> _Supplied information_:
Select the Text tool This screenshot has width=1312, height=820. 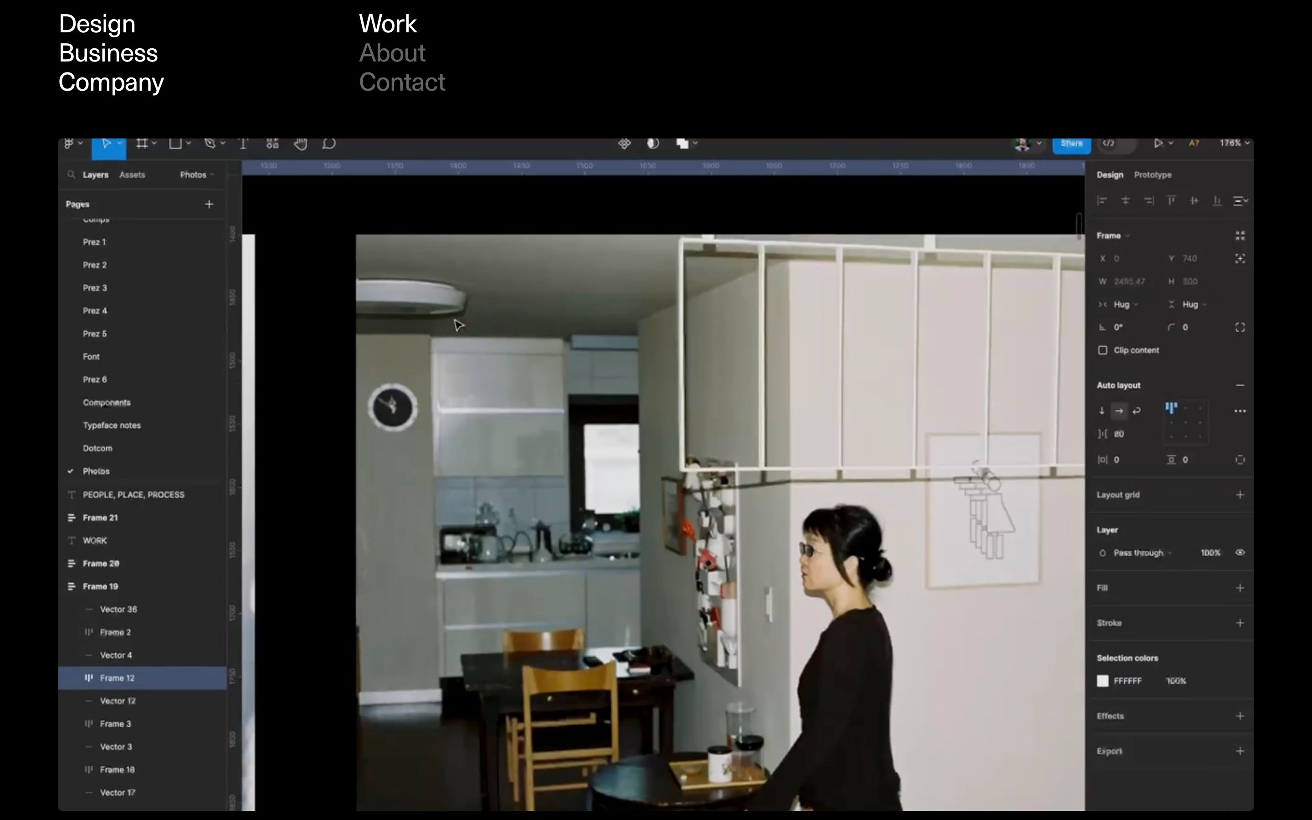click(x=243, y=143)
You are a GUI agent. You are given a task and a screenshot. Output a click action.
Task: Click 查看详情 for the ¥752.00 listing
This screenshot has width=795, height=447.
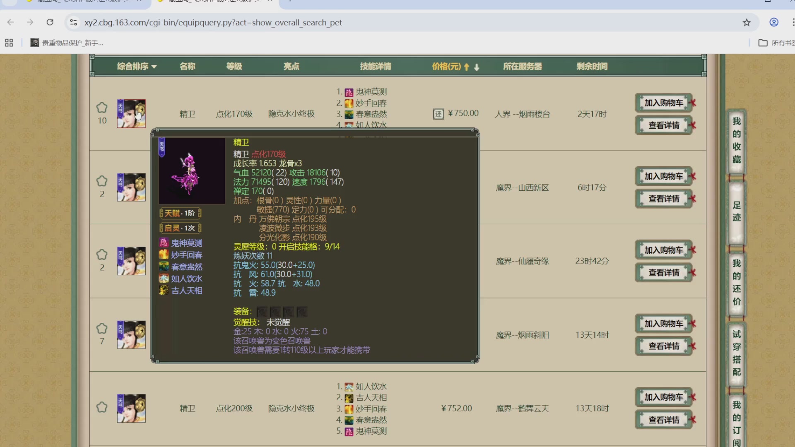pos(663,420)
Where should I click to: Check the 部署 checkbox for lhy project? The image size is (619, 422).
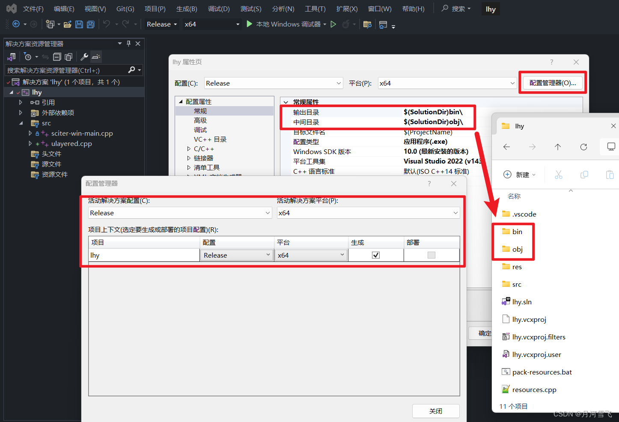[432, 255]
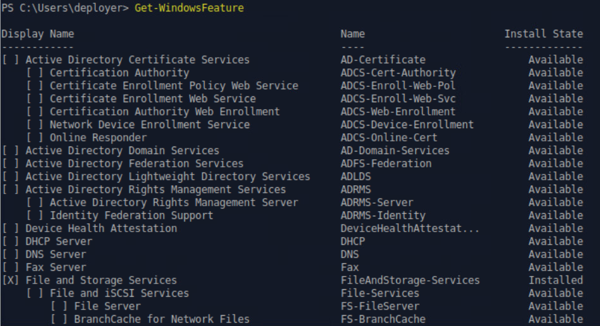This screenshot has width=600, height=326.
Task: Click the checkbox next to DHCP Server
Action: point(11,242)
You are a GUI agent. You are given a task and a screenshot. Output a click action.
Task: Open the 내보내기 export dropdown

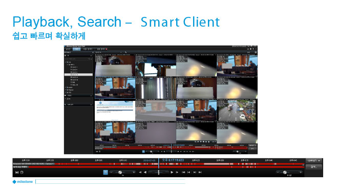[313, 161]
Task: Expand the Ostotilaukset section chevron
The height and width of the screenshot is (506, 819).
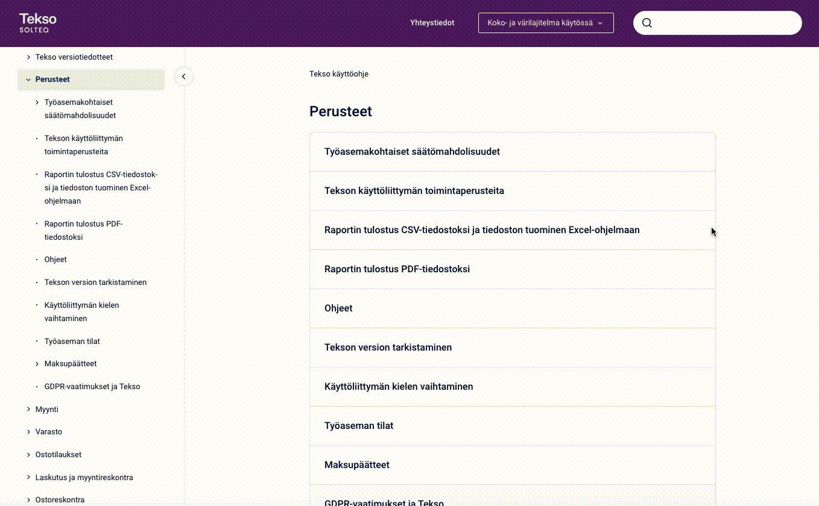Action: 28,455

--

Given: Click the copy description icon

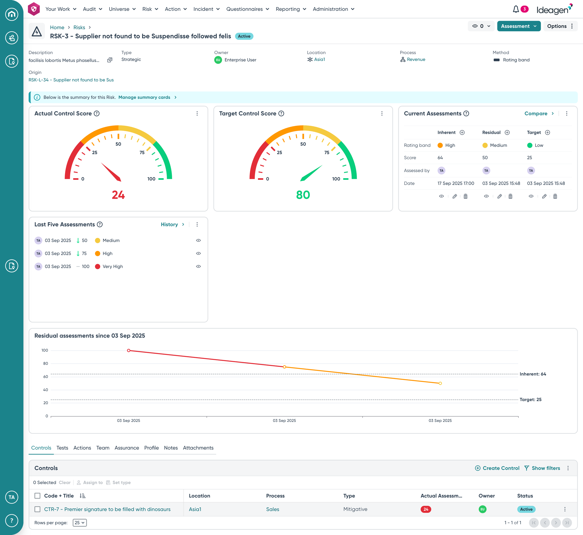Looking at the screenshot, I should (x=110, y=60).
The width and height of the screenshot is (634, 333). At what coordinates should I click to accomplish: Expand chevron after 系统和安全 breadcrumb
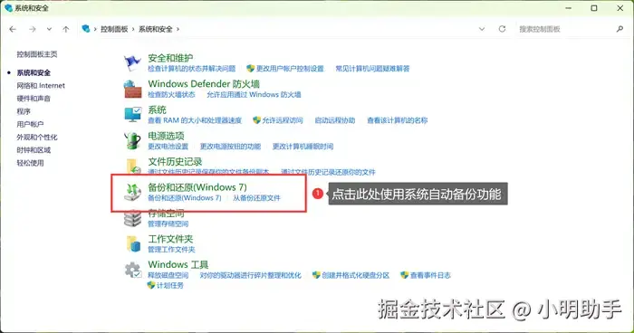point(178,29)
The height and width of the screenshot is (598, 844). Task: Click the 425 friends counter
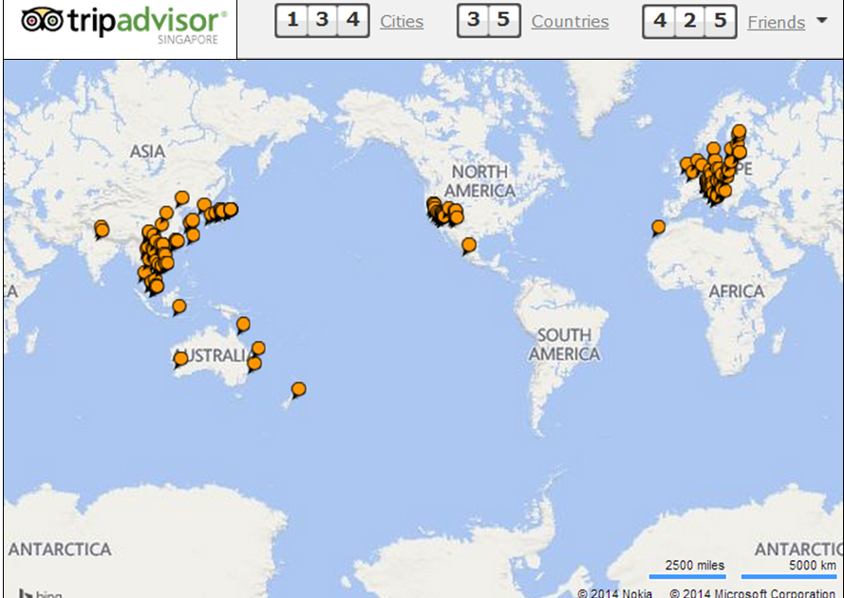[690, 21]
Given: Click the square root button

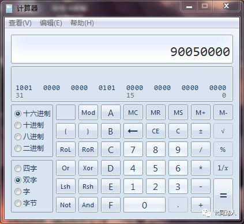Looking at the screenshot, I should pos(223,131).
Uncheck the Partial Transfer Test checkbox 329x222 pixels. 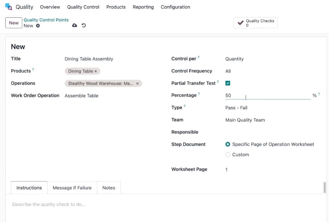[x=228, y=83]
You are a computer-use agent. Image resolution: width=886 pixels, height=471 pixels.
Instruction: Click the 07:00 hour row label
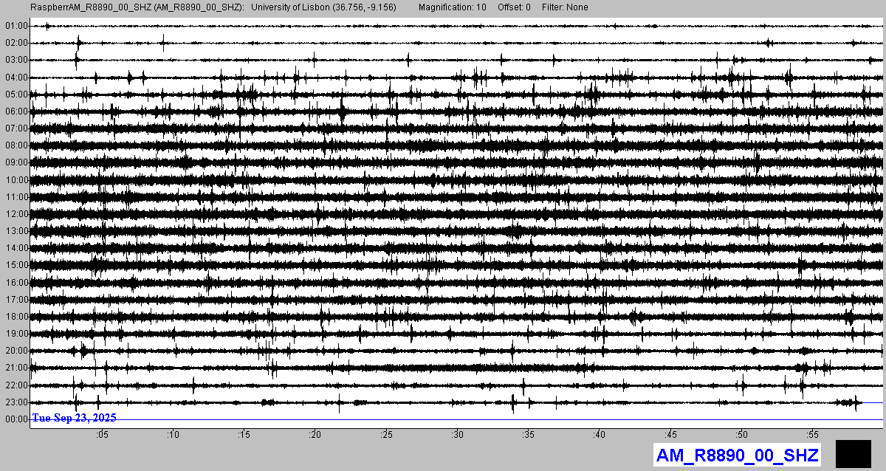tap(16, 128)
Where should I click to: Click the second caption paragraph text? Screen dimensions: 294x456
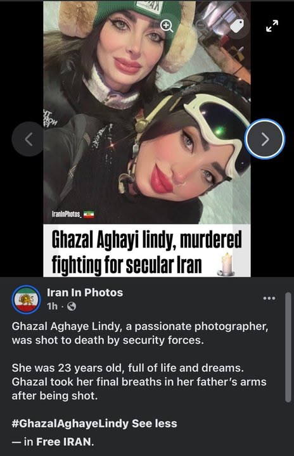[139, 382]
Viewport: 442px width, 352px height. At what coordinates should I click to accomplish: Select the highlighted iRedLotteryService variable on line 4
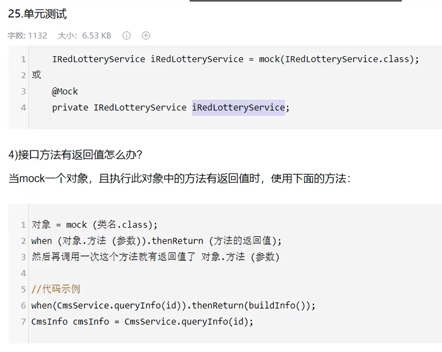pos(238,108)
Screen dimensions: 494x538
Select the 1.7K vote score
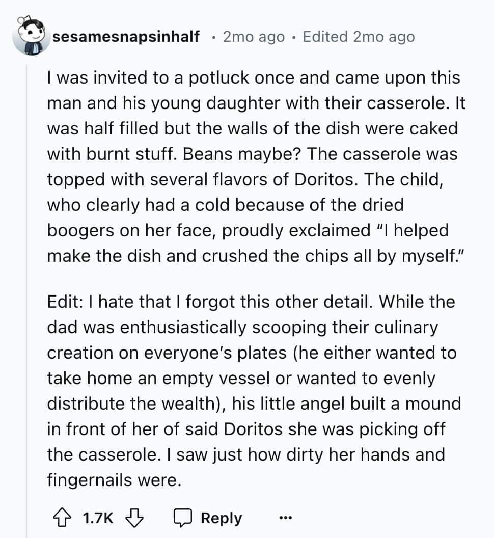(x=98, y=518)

==

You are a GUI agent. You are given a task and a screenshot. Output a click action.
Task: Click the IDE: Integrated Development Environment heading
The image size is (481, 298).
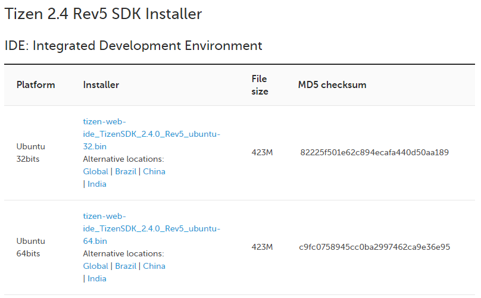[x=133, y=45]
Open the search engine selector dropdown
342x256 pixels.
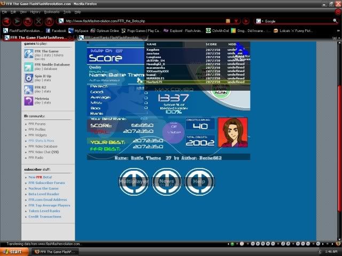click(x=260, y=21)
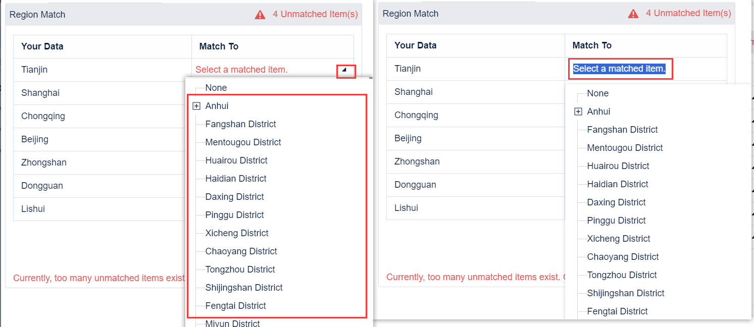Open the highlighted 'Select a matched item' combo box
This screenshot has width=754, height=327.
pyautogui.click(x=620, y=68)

> _Task details_:
Rewrite the records between the lines holding "Screen dimensions: 494x538" and "(x=98, y=518)", inclusive, as a two-column CSV with the columns instruction and coordinates. Give one row per record, put each value in a single quoted field with line breaks turned into spaces, and leave the pictures out.

> _Full output_:
instruction,coordinates
"Screen dimensions: 494x538 Select the 1.7K vote score","(x=98, y=518)"